§ Excerpted data:
════════

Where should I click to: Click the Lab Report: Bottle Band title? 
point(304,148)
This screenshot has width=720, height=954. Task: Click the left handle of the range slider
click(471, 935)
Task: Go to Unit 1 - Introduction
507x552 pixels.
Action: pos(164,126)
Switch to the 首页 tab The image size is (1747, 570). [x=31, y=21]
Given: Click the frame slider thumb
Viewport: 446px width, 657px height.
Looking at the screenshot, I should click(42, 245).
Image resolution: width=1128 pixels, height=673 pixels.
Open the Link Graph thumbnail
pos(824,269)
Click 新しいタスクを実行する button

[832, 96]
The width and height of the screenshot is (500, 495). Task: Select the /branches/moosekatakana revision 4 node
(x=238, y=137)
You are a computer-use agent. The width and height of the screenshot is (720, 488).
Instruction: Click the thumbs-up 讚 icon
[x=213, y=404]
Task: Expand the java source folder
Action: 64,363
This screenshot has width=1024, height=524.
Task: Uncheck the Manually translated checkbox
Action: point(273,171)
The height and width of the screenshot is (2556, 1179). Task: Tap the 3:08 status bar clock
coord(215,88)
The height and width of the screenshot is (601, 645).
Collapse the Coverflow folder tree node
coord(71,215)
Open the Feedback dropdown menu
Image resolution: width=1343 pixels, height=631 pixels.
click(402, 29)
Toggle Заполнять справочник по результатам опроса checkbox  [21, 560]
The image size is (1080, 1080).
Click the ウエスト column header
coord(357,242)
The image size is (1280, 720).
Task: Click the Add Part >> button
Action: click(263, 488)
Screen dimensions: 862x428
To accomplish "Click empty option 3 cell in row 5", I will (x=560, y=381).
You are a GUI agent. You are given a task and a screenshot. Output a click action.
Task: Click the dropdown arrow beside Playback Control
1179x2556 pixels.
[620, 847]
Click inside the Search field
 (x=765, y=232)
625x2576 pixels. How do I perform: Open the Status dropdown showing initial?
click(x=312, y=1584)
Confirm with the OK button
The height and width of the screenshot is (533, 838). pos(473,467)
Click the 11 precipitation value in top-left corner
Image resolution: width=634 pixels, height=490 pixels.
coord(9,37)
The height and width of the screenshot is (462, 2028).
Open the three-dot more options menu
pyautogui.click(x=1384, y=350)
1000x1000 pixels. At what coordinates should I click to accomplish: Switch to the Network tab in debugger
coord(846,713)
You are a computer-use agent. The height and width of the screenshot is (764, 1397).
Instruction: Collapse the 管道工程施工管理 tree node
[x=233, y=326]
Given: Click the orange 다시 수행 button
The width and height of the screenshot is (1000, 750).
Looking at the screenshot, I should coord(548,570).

════════

§ Problem statement: Would you please repeat, exactly as written, the lines from the one containing "1179x2556 pixels." through the end of the listing above, including both, and only those?

§ Answer for this exercise:
1179x2556 pixels.
[620, 847]
Click inside the Search field
 (x=765, y=232)
625x2576 pixels. How do I perform: Open the Status dropdown showing initial?
click(x=312, y=1584)
Confirm with the OK button
The height and width of the screenshot is (533, 838). pos(473,467)
Click the 11 precipitation value in top-left corner
Image resolution: width=634 pixels, height=490 pixels.
coord(9,37)
The height and width of the screenshot is (462, 2028).
Open the three-dot more options menu
pyautogui.click(x=1384, y=350)
1000x1000 pixels. At what coordinates should I click to accomplish: Switch to the Network tab in debugger
coord(846,713)
You are a computer-use agent. The height and width of the screenshot is (764, 1397).
Instruction: Collapse the 管道工程施工管理 tree node
[x=233, y=326]
Given: Click the orange 다시 수행 button
The width and height of the screenshot is (1000, 750).
Looking at the screenshot, I should coord(548,570).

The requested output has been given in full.